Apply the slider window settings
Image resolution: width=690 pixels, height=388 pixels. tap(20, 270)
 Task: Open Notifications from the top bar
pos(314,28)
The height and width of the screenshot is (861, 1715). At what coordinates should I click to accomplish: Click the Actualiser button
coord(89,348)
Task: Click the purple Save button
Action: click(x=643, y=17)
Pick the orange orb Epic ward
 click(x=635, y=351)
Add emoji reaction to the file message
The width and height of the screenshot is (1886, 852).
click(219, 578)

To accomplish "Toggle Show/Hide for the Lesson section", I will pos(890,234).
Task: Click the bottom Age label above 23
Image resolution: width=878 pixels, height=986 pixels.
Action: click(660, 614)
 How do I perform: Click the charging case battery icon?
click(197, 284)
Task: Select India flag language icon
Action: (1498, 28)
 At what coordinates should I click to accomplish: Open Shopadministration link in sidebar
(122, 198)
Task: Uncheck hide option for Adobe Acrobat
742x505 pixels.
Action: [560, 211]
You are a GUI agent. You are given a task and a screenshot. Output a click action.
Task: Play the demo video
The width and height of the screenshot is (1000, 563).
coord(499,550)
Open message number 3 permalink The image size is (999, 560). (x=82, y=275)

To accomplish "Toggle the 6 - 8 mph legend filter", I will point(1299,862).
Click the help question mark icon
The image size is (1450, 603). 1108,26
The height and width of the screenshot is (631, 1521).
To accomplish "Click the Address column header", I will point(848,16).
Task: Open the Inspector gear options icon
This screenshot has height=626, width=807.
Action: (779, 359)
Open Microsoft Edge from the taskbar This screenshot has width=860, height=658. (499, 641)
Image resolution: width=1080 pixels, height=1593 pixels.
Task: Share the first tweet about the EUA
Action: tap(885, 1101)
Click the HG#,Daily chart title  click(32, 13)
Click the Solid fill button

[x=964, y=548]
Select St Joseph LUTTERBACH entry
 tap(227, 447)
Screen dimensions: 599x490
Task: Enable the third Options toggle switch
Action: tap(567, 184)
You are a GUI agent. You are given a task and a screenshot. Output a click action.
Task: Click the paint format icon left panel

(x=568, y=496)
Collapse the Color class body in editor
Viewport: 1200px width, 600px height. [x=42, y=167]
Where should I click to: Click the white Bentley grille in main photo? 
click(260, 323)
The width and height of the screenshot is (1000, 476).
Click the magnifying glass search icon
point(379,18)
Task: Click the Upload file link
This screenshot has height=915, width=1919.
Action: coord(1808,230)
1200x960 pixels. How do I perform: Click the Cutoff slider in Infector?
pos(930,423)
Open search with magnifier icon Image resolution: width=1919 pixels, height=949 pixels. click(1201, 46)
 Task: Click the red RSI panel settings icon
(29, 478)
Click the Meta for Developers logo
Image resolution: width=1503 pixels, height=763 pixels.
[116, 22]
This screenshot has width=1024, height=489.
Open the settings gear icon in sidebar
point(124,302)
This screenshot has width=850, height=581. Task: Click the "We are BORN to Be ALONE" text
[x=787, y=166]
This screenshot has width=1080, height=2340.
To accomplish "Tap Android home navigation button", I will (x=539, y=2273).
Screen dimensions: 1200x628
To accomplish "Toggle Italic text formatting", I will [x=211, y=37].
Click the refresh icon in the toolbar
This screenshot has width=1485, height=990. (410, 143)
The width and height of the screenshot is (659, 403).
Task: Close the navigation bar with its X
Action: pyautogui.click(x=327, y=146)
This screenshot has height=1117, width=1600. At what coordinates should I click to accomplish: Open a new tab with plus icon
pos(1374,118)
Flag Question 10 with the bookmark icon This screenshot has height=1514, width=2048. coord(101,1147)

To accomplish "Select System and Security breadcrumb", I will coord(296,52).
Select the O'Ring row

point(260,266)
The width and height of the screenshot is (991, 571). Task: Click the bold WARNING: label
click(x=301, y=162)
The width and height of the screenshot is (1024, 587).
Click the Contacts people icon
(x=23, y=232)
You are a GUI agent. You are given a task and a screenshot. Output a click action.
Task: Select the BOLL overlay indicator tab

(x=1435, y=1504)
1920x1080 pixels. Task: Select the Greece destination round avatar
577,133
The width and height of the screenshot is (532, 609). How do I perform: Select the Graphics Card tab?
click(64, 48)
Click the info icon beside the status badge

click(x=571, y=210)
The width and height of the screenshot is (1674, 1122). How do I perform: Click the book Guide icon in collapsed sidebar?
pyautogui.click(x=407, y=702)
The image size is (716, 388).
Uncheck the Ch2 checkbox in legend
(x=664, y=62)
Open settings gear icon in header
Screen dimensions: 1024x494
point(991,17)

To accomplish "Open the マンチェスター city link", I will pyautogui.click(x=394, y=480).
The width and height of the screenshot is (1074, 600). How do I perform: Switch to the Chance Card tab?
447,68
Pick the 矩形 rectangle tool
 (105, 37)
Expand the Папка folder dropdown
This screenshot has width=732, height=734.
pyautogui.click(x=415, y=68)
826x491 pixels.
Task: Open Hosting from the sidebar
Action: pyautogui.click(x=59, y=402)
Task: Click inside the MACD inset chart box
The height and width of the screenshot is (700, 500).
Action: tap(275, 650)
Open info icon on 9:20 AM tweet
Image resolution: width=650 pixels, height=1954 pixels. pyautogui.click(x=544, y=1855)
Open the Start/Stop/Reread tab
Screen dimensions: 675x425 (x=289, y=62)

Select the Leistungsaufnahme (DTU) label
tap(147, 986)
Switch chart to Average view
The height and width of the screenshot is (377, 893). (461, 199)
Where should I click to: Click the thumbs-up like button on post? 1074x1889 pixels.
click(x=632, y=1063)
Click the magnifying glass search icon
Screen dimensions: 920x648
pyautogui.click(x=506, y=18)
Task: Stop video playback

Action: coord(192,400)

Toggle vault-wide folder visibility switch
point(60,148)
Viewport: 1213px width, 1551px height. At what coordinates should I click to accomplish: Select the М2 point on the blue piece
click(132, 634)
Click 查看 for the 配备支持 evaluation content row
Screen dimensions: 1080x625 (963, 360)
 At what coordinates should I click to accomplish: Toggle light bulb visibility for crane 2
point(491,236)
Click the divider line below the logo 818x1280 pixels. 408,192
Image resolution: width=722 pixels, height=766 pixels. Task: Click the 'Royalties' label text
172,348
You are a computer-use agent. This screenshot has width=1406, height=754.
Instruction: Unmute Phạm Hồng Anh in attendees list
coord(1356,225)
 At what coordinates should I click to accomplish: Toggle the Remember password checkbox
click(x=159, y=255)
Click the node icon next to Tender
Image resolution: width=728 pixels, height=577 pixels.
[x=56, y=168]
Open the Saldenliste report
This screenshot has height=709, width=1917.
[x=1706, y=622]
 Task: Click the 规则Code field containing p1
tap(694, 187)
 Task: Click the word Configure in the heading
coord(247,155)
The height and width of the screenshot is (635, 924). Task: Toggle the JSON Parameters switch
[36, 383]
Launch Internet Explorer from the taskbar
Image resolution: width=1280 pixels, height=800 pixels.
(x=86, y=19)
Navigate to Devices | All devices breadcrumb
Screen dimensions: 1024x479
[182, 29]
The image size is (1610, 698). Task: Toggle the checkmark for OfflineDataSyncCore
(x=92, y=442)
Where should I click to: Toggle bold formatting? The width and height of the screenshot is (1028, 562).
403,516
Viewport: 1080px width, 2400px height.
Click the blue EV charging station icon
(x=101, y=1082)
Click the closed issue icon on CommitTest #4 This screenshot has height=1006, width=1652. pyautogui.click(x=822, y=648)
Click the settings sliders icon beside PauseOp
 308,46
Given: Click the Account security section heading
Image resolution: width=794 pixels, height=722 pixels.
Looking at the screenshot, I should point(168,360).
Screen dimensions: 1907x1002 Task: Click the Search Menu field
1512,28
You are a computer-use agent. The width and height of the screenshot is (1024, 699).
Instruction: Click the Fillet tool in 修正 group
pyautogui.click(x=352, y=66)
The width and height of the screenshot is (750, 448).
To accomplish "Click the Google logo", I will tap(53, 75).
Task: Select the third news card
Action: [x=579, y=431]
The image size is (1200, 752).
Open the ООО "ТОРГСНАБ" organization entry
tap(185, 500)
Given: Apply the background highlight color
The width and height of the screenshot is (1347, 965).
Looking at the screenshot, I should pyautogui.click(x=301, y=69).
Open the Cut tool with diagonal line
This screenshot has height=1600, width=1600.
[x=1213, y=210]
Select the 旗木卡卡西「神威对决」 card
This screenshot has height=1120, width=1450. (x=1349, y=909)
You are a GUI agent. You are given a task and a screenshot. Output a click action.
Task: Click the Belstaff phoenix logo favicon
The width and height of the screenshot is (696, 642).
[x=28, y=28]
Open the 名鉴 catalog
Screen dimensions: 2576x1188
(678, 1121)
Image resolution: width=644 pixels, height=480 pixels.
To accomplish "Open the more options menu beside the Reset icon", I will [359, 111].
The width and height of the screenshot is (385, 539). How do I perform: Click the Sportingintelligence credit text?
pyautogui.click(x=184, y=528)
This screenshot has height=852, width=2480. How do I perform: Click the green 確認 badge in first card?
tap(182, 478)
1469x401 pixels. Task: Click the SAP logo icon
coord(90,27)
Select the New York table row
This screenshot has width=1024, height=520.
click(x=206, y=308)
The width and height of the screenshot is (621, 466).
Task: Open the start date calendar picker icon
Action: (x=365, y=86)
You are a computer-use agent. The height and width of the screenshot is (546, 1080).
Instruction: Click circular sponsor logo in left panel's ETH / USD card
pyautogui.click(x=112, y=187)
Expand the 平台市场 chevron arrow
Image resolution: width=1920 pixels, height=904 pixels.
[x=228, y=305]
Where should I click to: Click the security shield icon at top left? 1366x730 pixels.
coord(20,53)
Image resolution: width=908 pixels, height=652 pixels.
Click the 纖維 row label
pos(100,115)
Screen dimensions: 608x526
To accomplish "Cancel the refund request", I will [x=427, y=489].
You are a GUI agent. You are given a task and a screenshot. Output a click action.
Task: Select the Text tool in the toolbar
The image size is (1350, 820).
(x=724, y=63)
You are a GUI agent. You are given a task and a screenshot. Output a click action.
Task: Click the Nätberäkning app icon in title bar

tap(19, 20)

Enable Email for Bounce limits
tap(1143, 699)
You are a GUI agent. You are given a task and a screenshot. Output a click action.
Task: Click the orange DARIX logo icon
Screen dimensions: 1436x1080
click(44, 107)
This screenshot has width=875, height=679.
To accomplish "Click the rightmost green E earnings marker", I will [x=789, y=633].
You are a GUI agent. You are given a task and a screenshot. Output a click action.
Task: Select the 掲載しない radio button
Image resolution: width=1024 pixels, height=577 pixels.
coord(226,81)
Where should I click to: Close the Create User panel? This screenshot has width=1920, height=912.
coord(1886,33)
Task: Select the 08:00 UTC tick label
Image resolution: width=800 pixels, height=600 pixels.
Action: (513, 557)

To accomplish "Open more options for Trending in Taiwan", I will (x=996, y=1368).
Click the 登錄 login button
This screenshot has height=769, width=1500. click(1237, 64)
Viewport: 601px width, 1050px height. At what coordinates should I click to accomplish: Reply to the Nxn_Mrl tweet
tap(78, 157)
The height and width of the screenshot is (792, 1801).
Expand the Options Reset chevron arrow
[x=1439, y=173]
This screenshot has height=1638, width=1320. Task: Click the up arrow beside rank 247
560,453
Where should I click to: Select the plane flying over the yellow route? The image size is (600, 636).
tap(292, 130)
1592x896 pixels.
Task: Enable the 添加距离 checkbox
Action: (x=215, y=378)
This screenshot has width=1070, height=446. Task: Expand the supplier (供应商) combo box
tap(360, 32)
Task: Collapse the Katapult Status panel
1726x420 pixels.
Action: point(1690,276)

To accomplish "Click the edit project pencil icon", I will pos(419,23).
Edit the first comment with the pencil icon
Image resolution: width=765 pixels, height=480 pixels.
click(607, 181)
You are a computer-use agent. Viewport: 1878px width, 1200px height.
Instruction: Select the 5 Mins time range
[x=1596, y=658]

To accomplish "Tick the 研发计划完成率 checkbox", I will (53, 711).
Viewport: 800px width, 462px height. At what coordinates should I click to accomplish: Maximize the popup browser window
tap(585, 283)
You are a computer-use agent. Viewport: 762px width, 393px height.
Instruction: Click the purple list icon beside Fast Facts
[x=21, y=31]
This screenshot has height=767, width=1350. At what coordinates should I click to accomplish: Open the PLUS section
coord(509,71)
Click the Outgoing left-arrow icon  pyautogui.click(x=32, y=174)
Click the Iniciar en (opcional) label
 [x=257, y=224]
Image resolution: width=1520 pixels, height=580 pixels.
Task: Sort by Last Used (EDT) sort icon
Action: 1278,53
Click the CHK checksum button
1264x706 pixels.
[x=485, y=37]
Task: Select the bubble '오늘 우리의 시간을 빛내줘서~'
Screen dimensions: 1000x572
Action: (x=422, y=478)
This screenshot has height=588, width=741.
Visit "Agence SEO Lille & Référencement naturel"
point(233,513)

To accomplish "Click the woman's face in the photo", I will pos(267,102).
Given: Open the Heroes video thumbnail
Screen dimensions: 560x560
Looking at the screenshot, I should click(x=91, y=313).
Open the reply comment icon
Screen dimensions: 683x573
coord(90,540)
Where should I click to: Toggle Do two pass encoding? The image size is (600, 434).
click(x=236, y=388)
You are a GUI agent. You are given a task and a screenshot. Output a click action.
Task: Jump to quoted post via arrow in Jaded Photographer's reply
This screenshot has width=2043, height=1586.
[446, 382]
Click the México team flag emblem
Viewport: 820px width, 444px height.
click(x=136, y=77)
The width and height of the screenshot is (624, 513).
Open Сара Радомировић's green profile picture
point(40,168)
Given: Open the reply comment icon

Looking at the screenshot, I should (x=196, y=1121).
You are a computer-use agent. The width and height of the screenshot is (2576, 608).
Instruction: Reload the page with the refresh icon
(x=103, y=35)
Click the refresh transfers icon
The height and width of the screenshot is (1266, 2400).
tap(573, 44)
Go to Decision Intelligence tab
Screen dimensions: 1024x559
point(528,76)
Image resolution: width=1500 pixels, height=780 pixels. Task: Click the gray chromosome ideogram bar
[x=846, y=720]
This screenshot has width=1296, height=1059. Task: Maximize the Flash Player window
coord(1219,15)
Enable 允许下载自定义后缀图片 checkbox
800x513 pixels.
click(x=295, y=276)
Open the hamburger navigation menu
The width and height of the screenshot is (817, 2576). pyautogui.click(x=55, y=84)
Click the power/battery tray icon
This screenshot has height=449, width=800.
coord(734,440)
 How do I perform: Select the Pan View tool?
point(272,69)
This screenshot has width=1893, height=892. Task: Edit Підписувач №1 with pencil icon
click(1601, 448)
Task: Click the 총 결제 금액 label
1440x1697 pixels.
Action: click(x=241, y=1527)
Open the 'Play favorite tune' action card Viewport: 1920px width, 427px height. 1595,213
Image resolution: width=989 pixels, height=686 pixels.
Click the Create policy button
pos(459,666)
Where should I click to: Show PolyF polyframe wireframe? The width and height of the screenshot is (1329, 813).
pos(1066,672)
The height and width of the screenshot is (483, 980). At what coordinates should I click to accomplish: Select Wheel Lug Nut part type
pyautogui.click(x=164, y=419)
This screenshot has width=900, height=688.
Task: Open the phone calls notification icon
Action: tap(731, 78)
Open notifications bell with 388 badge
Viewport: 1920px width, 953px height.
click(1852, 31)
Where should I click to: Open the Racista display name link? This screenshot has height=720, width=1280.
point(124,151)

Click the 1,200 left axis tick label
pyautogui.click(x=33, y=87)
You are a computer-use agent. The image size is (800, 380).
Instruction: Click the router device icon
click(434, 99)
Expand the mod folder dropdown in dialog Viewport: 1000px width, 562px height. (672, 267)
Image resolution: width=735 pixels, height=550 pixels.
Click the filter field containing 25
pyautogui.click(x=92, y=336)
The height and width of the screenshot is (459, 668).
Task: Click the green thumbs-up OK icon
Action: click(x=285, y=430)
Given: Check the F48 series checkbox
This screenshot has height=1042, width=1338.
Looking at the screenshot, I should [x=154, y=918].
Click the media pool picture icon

# TO DO
For the records given here, say how many lines hold the string "more", with no further words.

# OUTPUT OF THE EXERCISE
2